### Try it
Please return only the lines from the one with "You are a GUI" through the final line of the data, unchanged, with pictures omitted.

Exercise input Block Start

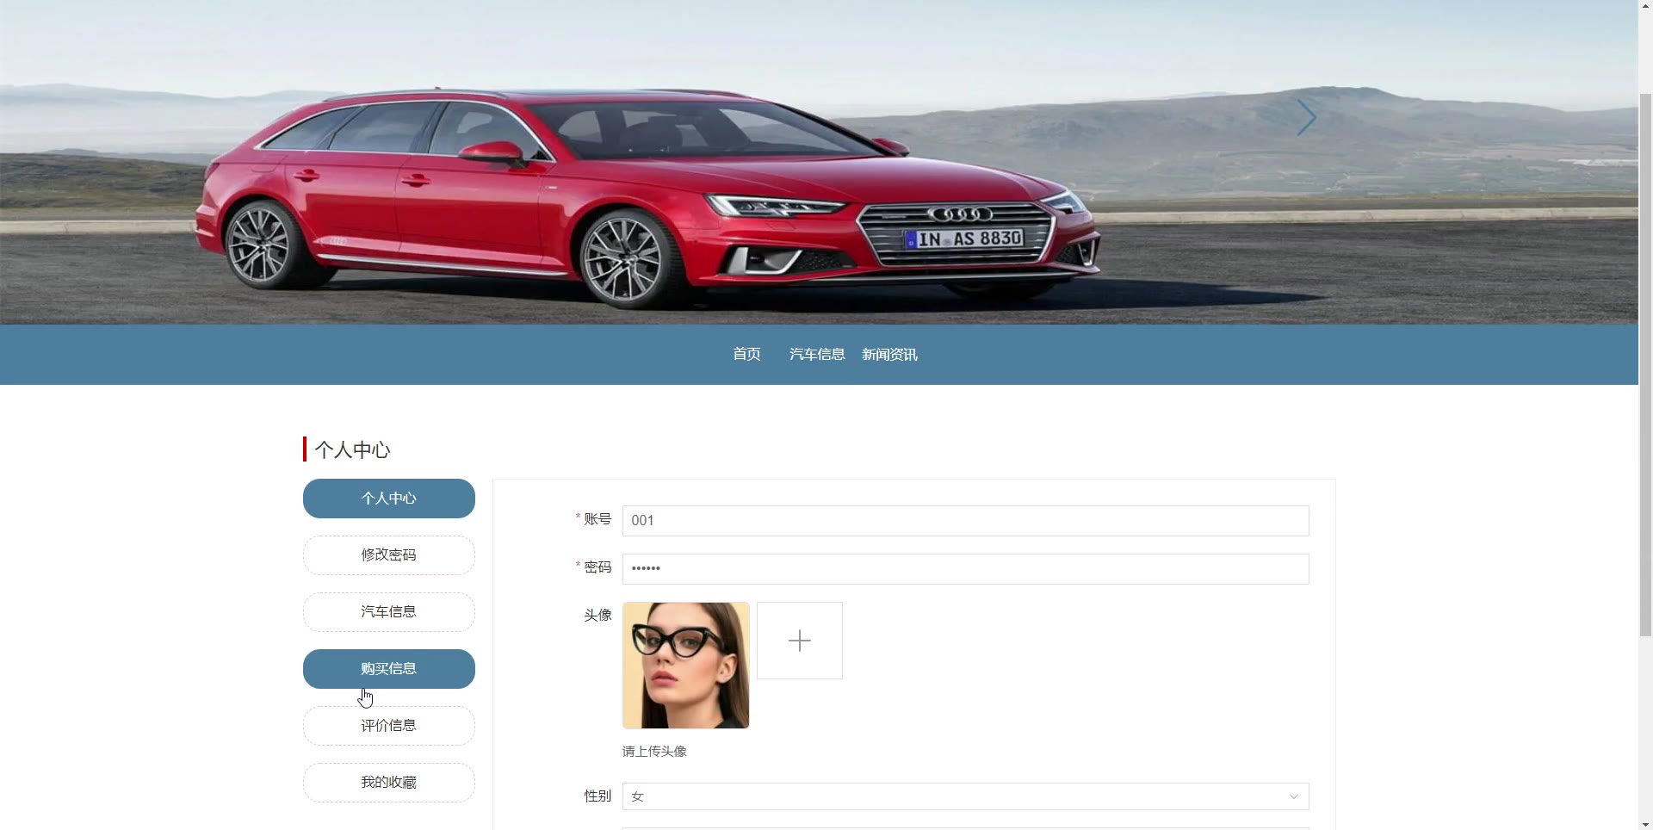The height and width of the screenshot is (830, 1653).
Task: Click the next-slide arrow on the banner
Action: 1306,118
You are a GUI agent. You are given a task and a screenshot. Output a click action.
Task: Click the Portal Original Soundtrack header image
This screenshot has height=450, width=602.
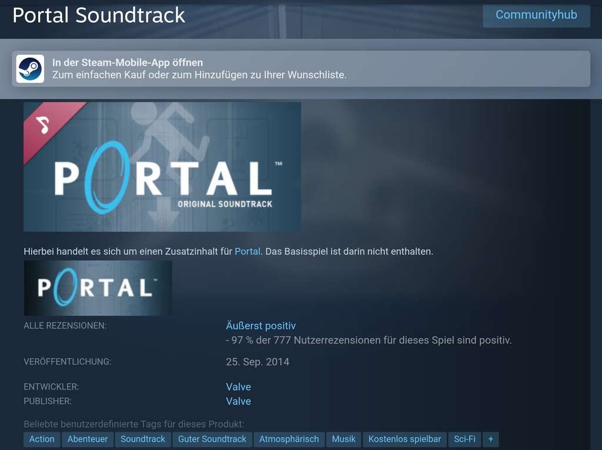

Exercise input Block End

### Result of this exercise
You are a GUI agent. You are given a task and a screenshot. Output a click action.
Task: Click the Portal Original Soundtrack header image
This screenshot has height=450, width=602.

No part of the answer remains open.